● **Problem description**
Report the count, and only the count, of lines in the records that include the word "button".
..............................
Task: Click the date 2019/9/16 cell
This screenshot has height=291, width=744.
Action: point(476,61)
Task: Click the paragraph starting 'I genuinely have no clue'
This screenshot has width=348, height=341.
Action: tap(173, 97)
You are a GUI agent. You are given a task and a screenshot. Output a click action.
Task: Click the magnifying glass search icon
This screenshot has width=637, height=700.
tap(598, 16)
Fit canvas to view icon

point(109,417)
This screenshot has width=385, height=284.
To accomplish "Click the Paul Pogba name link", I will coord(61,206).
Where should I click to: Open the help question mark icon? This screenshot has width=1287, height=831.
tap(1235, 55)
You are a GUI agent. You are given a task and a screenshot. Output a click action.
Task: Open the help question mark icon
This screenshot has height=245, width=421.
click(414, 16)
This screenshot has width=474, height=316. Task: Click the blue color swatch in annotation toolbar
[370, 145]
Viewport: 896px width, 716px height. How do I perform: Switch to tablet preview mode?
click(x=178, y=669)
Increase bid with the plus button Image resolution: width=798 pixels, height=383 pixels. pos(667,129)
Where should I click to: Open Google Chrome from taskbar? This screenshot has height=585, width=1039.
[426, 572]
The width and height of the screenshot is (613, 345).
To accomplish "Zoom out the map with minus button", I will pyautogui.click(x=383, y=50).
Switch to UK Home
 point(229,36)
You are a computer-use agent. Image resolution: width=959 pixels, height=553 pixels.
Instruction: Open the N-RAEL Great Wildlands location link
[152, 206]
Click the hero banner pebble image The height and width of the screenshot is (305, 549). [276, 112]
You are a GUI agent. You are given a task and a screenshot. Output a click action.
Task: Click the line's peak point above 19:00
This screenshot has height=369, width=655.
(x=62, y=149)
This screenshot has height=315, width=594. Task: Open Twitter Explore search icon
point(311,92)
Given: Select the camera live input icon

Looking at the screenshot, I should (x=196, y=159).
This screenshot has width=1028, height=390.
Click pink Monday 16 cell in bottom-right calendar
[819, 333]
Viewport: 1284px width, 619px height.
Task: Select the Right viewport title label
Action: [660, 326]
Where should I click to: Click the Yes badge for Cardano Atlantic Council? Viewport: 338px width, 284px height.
..............................
● **Solution to the exercise**
2